11. The method for providing power to a vehicle as claimed in claim 6, one or more electric load includes an electronic control unit, 12 volts battery and other 12Volts loads.
12. The method for providing power to a vehicle as claimed in claim 6, wherein at step 907, said control unit can be activated by the electrical components including a secondary battery having predetermined capacity.
13. A vehicle comprising:
one or more control units (102, 103),
a telematics unit (201),
a charger (105),
an electronic component (104),
one or more electrical loads, said electrical loads includes one or more high voltage loads and one or more low voltage loads,
wherein, the charger (105) being configured to provide a high voltage electrical power to the one or more high electrical loads in the vehicle, and
wherein the charger (105) being connected to the electronic component (104), the electronic component (104) being configured to provide low voltage electrical power to the one or more low voltage electrical loads in the vehicle.

14. The vehicle as claimed in claim 13, wherein one of the control units (102, 103) being configured to trigger the telematics unit (201), and the telematics unit (201) being configured to monitor the health status of the high voltage loads and the low voltage electrical loads in the vehicle to alert a user in case of any malfunctions.

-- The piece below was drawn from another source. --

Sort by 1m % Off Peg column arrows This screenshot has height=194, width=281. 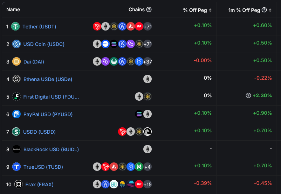tap(270, 10)
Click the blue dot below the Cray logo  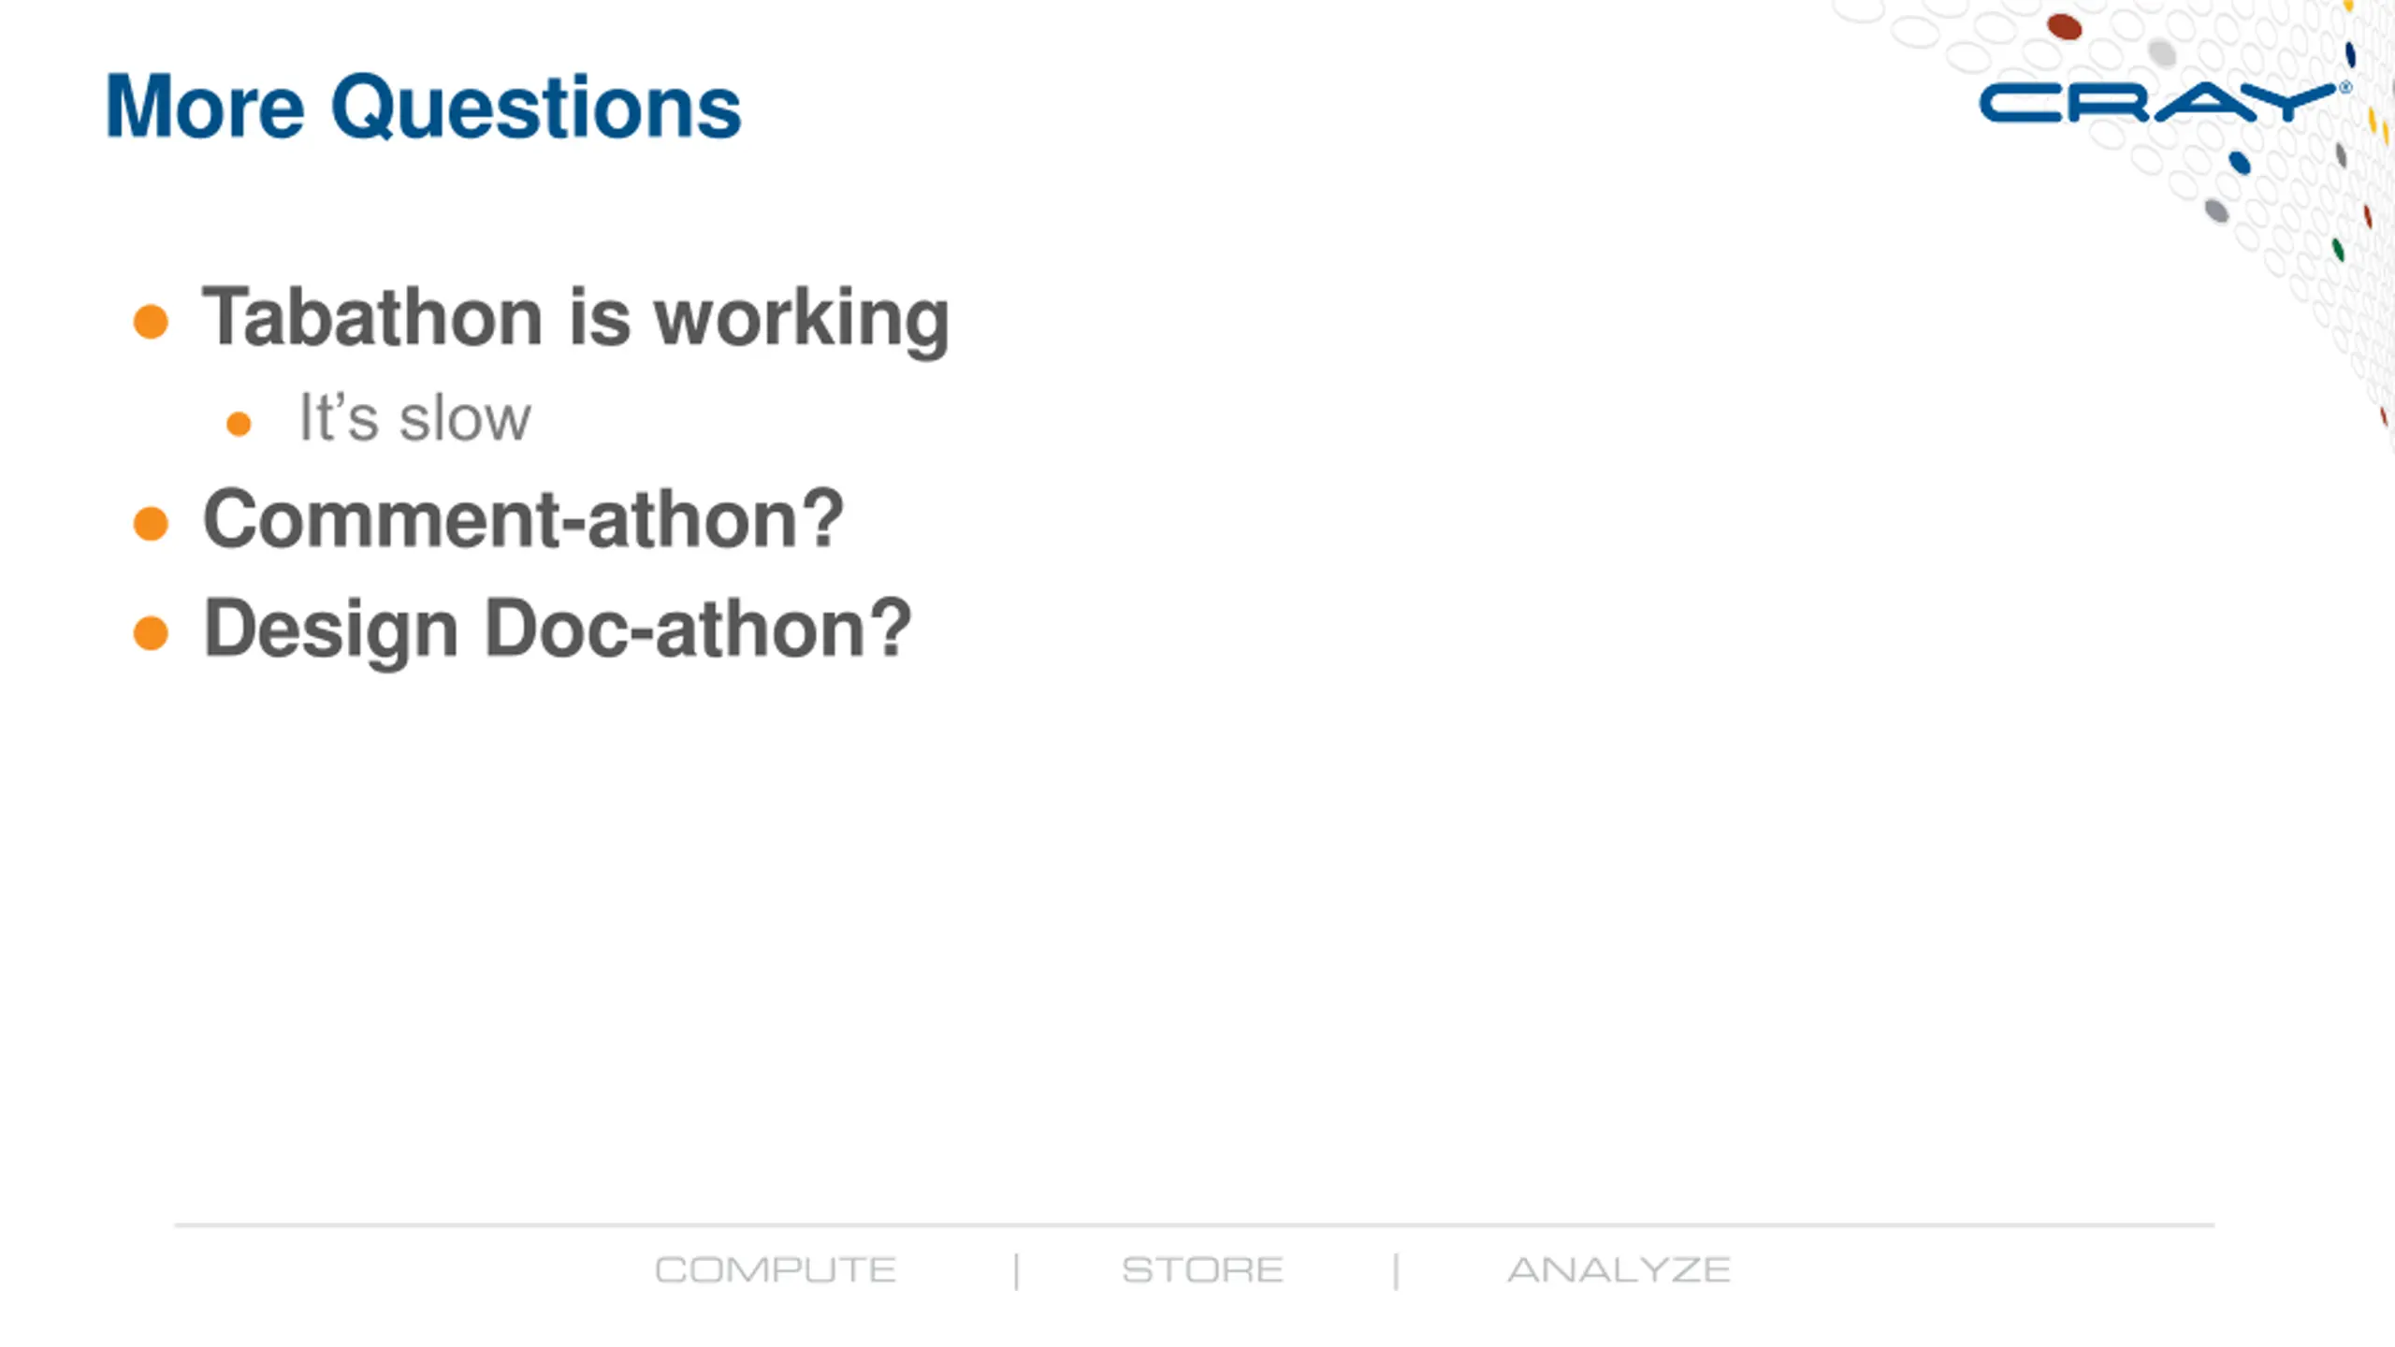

15. The vehicle as claimed in claim 13, wherein an electrical inlet being connected to the electronic component (104), an output of the electronic component (104) being transmitted to one of said one or more control units (102, 103), one or more sensors, and one or more actuators (101) when one or more batteries (106) being removed from the vehicle.
16. The vehicle as claimed in claim 13, wherein one or more electronic components (104) includes a DC-DC converter.
17. The vehicle as claimed in claim 13, wherein said control units (102, 103) include a first control unit (102) and a second control unit (103).
18. The vehicle as claimed in claim 13, wherein said first control unit (102) being a vehicle control unit and said second control unit (103) is a keyless electronic control unit (600).
19. The vehicle as claimed in claim 13, wherein the secondary battery being configured to transmit electrical power to one of the first control unit (102), the second control unit (103), the first sensor, the second sensor, and the actuator (101) when the at least primary battery being removed from the vehicle.
20. The vehicle as claimed in claim 13, wherein the output of the electronic component (104) being transmitted to a secondary battery (301).